$ sudo make vibe

AI is not free — the costs that never appear on your invoice

· 8 min read

AI is a powerful accelerator, and like every new tool before it, it takes over work humans used to do. Think about the last time you checked the math your spreadsheet did, or the route your GPS picked, or the spelling your phone corrected. You probably cannot remember. That is fine. Those tools get things wrong in predictable ways, and we learned to live with it. The difference is that AI sounds right whether it is or not. That is what makes the human-in-the-loop still essential. Not as a preference, but as the only part of the system that can tell. The hidden costs of AI are what happens when the human steps out of the loop.

Part one of this series covered the costs you can invoice: tokens, API fees, shadow infrastructure, compliance exposure. Those costs are painful but measurable. You can open a dashboard, see a number, and make a decision.

This post is about the costs you cannot invoice. They compound quietly, show up months or years later, and decide whether your AI investment paid off or quietly broke the systems you depend on. There are three of them, and they share a single mechanism.

The hidden cost: technical debt

AI generates plausible code. It does not generate correct code by default. The difference between plausible and correct is exactly the gap that technical debt occupies.

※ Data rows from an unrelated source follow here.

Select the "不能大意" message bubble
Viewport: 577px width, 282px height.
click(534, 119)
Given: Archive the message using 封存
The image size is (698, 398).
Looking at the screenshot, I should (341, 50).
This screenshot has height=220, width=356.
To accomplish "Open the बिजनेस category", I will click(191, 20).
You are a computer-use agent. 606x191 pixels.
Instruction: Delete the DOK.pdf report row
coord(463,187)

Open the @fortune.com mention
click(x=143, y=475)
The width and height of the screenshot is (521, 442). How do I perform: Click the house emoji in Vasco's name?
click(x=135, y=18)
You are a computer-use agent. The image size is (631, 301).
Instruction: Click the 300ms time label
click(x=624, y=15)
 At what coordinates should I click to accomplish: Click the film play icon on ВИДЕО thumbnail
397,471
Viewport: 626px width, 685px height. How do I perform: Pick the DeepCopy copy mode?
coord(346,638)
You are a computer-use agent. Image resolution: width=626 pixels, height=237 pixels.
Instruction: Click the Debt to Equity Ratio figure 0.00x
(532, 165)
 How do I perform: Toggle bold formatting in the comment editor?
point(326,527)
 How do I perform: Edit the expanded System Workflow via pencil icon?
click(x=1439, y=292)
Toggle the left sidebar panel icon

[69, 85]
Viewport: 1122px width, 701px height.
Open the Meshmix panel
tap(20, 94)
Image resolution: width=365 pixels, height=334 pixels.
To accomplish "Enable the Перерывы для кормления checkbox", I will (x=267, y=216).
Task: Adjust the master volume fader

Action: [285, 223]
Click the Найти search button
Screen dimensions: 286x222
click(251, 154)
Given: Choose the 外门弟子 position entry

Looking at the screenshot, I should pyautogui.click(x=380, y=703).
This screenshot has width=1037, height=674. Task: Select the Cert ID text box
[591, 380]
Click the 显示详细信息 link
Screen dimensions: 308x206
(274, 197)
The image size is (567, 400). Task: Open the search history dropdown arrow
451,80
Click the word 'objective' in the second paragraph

Every piece of AI-generated code that ships without proper review carries debt:

  • Logic that works in the happy path but breaks on edge cases
  • Security assumptions that have not been validated
  • Dependencies that have not been audited
  • Patterns that do not scale
  • Tests that were not written because the AI seemed confident

Technical debt does not appear on an API invoice. It appears six months later when a system breaks under real conditions, when a security audit finds what the model missed, when a new team member cannot understand code that no one fully reviewed when it was written.

The cost of fixing that debt (in engineering time, in incidents, in reputation) dwarfs any API savings.

The most deceptive cost: false confidence

A model that sounds certain is not a model that is correct.

This is the hardest cost to quantify and the easiest to underestimate. AI systems generate responses with consistent fluency regardless of whether they are right or wrong. A hallucinated API endpoint sounds exactly like a real one. An incorrect security configuration is presented with the same confidence as a correct one. A subtle logic error in generated code looks like working code until it does not.

The danger is not that AI gets things wrong. Compilers have bugs. Databases return stale rows. Humans typo. The danger is that AI gets things wrong in a way that feels like it got things right.

Consider a generated database query that works perfectly in development: correct syntax, returns expected results, passes every test you run. Six months later it brings down production under load because the AI optimized for correctness, not for what happens when ten thousand users hit it simultaneously. It passed review because it looked right. That is not a testing failure. That is false confidence — and it scales with your deployment.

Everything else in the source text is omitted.